SDLC Developer – The tool used by the Method Author to compose new or modify existing processes. This tool published the SDLC into the SDLC Repository.
Development Artefacts Repository – This is where the work products that are created on an actual project (i.e. ‘instances’ of the work products described in the SDLC) get placed.
Business Process Developer – The tool used to create and modify business processes.
IT Service Developer – The tool used to create and modify services.
Development Repository – This is where ‘code’ level artefacts get stored during development. This could be a subset of the Development Artefacts Repository.
Runtime Services Repository -Services get published hereonce they have been certified and can be released for general use.
Process Engine – Executes the business process.
Enterprise Service Bus – Runs the services and provides adapters to external or legacy systems.
Having described the logical components the next step is to show how these can be realised using one or more vendors products. No surprise that I am going to show how these map to products from IBM’s portfolio however clearly your own particular requirements (including whose on your preferred vendor list of course) may dictate that you choose other vendors products. Nearly all the IBM product links allow you to download trial versions that you can use to try out this approach.
Rational Method Composer – This enables you to manage, author, evolve, measure and deploy effective processes (SDLCs) tailored to your project needs. It is based on Eclipse. Rational Method Composer allows publishing to a web site so effectively covers the needs of both the SDLC Repository and SDLC Developer components.
IBM Business Process Manager – This is the latest name for IBM’s combined development and runtime business process server.
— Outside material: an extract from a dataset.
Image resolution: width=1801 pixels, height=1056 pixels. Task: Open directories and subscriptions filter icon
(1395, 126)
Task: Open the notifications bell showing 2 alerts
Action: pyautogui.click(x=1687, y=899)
As well as a business process runtime, ESB and BPM repository it also includes design tools for building processes and services. The Process Designer allows business authors to build fully executable BPMN processes that include user interfaces for human interaction. The Integration Designer enables IT developers to develop services that easily plug into processes to provide integration and routing logic, data transformation and straight-through BPEL subprocesses. See this whitepaper for more information or click here for the IBM edition of the book BPM for Dummies. IBM Business Process Manager realises the components: Business Process Developer, IT Service Developer, Development Repository, Process Engine and Enterprise Service Bus.
WebSphere Service Registry and Repository – Catalogs, and organizes assets and services allowing customers to get a handle on what assets they have, making it easy to locate or distribute. Also enables policy management across the SOA lifecycle, spanning various domains of policies including runtime policies as well as service governance policies. Included in the Advanced Lifecycle Edition is
Rational Asset Manager which provides life cycle management capabilities to manage asset workflow from concept, development, build, deployment, and retirement as well as Build Forge integration. WebSphere Service Registry and Repository realises the Development Artifacts Repository as well as the Runtime Services Repository.
So, there it is. An approach for developing services as well as an initial architecture allowing for the development and deployment of both business processes and services together with some actual products to get you started. Please feel free to comment here or in any of my links if you have anything you’d like to say.